[PATCH 0/3] net: fix three security bugs in NET/ROM and ROSE stacks

[Mashiro Chen]

This series fixes three bugs in the Linux kernel AX.25 protocol stack,
submitted on top of Greg Kroah-Hartman's frame-size validation series
(https://lore.kernel.org/r/2026040730-untagged-groin-bbb7@gregkh).

Patch 1 fixes an integer overflow in nr_queue_rx_frame(): nr_sock.fraglen
is declared as unsigned short and accumulates received fragment lengths
without overflow protection.  When total received data exceeds 65535 bytes,
fraglen wraps to a small value, causing alloc_skb() to allocate a tiny
buffer followed by a full-length copy -- a heap out-of-bounds write.
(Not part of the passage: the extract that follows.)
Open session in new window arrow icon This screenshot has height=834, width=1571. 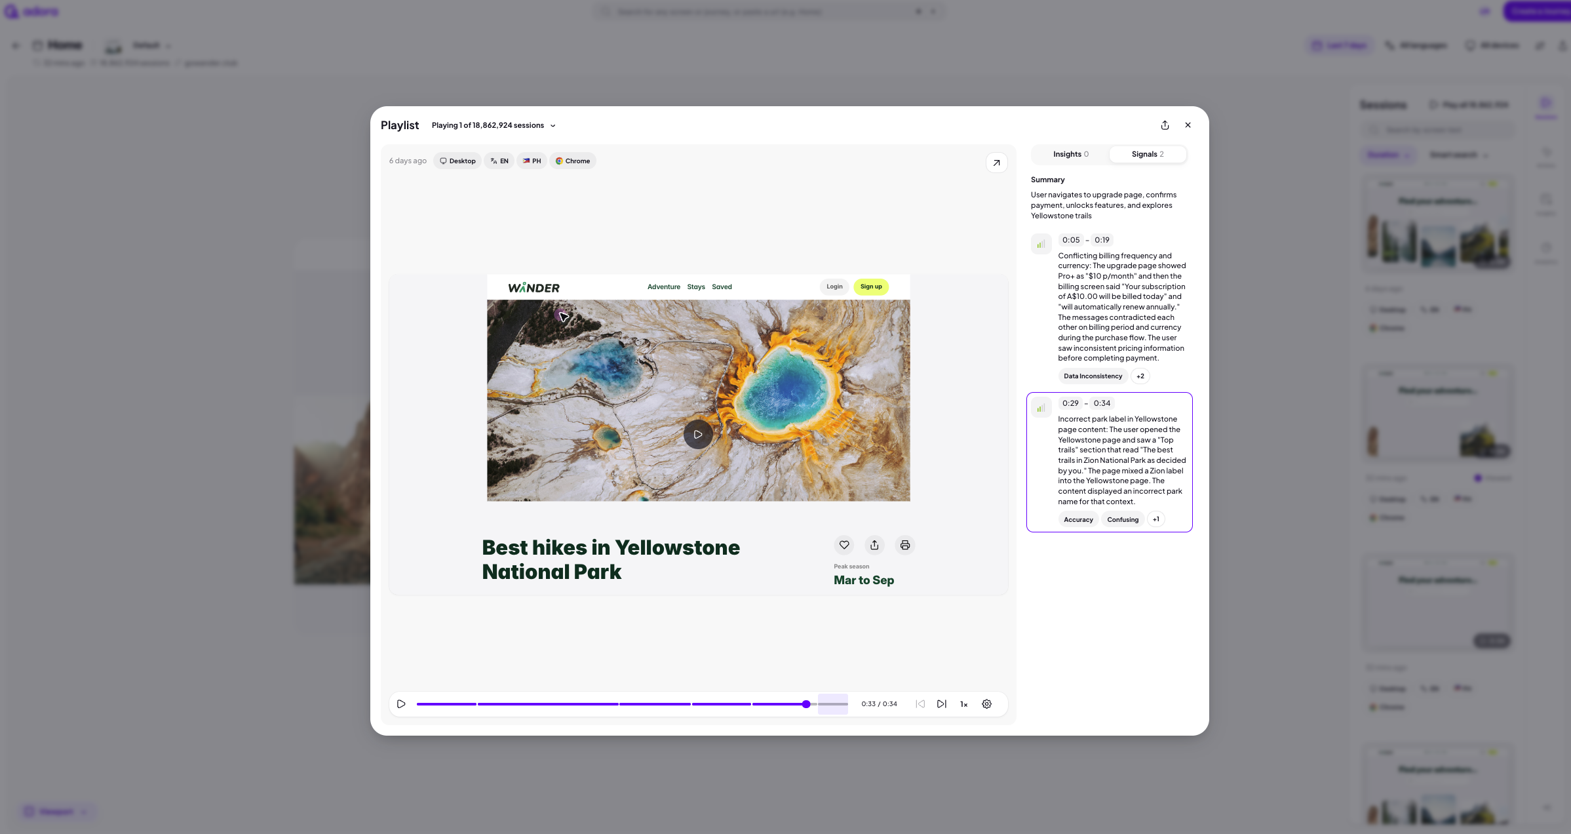click(996, 163)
Patch 2 fixes nr_find_socket() dispatching incoming NR_INFO frames by
matching only the circuit index/id bytes without validating the source
callsign against the socket's dest_addr.  Any node can inject frames into
an existing STATE_3 connection by guessing the circuit ID (the value space
is only 65025 non-zero pairs and IDs are assigned sequentially).  Combined
with the fraglen overflow in patch 1, this gives an unauthenticated
attacker a complete heap corruption primitive.

Patch 3 fixes an out-of-bounds read in rose_parse_ccitt(): the function
validates 10 <= l <= 20 but never checks that the remaining buffer is at
least l+2 bytes before calling memcpy().  rose_parse_national() already
performs the equivalent check; this patch adds the same guard.

Mashiro Chen (3):
  net: netrom: fix integer overflow in nr_queue_rx_frame()
  net: netrom: validate source address in nr_find_socket()
  net: rose: fix out-of-bounds read in rose_parse_ccitt()

 net/netrom/af_netrom.c | 11 +++++++----
 net/netrom/nr_in.c     | 10 ++++++++++
 net/rose/rose_subr.c   |  3 +++
 3 files changed, 20 insertions(+), 4 deletions(-)

-- 
2.53.0